Given request
Output, as a JSON list of strings with one string per line and blank lines omitted, the lines of the records starting at the line that contains "Screen dimensions: 832x465" and ending at the line that contains "coord(488,409)".

Task data
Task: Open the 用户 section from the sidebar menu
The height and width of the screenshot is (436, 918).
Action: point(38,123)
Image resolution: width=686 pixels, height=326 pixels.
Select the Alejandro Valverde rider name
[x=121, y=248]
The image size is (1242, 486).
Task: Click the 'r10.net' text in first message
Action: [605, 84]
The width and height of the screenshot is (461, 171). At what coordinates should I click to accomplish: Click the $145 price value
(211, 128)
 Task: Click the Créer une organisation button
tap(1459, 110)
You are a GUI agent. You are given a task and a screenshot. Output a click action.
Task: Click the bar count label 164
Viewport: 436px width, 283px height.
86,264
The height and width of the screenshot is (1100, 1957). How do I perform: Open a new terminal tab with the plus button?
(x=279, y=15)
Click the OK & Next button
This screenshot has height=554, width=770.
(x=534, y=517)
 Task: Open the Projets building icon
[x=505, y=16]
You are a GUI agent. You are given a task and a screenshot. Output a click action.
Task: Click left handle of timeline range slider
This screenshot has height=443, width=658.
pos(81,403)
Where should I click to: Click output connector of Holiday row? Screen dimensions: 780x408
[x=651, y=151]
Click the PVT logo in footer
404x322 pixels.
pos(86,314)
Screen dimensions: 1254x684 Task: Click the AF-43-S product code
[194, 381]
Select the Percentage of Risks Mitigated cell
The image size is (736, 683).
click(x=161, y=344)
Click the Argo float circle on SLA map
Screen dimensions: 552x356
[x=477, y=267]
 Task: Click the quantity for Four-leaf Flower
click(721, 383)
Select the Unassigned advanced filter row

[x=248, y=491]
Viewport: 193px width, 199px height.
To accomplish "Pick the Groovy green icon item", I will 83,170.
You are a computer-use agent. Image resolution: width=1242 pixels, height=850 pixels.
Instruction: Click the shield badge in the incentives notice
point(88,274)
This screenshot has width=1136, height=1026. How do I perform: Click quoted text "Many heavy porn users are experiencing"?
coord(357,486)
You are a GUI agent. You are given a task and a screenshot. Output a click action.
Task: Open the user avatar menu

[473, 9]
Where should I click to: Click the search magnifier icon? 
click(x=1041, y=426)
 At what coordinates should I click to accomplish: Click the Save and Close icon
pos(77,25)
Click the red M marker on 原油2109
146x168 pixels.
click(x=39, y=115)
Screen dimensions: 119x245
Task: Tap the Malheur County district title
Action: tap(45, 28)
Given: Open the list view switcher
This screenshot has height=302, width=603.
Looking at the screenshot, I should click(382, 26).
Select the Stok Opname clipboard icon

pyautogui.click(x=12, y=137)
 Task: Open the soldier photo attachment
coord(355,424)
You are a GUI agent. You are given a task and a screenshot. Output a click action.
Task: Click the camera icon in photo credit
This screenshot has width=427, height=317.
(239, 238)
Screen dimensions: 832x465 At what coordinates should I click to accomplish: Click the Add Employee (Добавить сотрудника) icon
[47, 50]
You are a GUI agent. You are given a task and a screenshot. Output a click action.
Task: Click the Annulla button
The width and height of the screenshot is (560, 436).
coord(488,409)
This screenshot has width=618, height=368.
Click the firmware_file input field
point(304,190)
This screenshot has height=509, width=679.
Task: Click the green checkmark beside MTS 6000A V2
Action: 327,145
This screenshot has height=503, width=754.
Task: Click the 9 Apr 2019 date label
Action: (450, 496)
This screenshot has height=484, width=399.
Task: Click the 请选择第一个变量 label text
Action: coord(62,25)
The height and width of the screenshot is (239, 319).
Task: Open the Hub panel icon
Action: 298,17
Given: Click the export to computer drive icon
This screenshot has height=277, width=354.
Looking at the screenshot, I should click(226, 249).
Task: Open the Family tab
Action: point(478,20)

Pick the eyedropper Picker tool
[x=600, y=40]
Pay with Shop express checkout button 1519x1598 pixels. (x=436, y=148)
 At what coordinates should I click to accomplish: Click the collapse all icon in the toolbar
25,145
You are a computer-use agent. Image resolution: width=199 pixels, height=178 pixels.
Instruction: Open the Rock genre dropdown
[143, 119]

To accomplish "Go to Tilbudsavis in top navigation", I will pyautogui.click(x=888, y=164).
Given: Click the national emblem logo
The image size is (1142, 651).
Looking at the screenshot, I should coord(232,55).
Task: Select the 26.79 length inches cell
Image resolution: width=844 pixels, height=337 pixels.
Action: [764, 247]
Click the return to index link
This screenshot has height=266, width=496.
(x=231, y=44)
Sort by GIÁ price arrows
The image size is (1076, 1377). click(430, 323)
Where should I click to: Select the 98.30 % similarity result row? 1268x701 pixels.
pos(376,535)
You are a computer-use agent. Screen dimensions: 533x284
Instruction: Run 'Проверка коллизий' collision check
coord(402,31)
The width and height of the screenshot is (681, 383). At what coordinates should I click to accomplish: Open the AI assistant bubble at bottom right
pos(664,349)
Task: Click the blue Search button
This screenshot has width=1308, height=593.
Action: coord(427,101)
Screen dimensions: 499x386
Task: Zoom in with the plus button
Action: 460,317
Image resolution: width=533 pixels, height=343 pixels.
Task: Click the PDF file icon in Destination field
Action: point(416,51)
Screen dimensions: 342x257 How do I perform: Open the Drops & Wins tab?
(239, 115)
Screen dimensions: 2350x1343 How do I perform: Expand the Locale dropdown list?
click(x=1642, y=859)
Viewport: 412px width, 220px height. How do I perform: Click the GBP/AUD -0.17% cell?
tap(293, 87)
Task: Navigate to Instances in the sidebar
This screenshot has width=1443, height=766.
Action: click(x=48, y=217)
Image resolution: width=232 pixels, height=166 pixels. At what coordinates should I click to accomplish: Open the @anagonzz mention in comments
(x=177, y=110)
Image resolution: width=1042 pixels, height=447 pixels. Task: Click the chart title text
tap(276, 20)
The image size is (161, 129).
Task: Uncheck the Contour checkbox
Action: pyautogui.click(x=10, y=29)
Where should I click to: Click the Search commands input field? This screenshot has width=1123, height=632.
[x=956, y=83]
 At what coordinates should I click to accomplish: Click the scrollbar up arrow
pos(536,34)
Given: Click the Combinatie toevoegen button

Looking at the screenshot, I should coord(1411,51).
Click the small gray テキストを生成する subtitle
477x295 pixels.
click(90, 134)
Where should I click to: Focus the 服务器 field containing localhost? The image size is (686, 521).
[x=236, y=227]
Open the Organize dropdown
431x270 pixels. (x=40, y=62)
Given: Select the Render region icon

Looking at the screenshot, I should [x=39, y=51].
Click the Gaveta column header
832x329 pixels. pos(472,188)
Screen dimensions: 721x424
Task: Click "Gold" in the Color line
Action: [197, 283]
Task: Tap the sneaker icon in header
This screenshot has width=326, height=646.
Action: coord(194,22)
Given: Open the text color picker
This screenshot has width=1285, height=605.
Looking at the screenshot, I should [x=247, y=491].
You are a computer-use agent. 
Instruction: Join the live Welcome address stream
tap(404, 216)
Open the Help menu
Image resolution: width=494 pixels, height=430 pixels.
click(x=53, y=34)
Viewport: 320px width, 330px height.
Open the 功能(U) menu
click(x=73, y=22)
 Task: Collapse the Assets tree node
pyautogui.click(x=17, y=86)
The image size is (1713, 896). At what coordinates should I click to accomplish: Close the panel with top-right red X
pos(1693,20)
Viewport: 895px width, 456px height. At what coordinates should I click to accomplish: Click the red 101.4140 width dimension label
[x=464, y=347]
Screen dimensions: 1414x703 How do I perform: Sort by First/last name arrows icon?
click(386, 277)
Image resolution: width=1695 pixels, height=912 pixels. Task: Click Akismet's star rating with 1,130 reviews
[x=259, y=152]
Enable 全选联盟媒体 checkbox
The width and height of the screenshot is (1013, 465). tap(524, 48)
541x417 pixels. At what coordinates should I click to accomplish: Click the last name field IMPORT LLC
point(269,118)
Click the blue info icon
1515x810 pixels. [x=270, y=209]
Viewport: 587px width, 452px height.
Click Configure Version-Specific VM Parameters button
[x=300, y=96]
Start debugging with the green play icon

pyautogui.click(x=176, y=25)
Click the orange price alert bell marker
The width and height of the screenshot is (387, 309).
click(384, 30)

The output
[
  "Screen dimensions: 832x465 At what coordinates should I click to accomplish: Click the Add Employee (Добавить сотрудника) icon",
  "[47, 50]",
  "You are a GUI agent. You are given a task and a screenshot. Output a click action.",
  "Task: Click the Annulla button",
  "The width and height of the screenshot is (560, 436).",
  "coord(488,409)"
]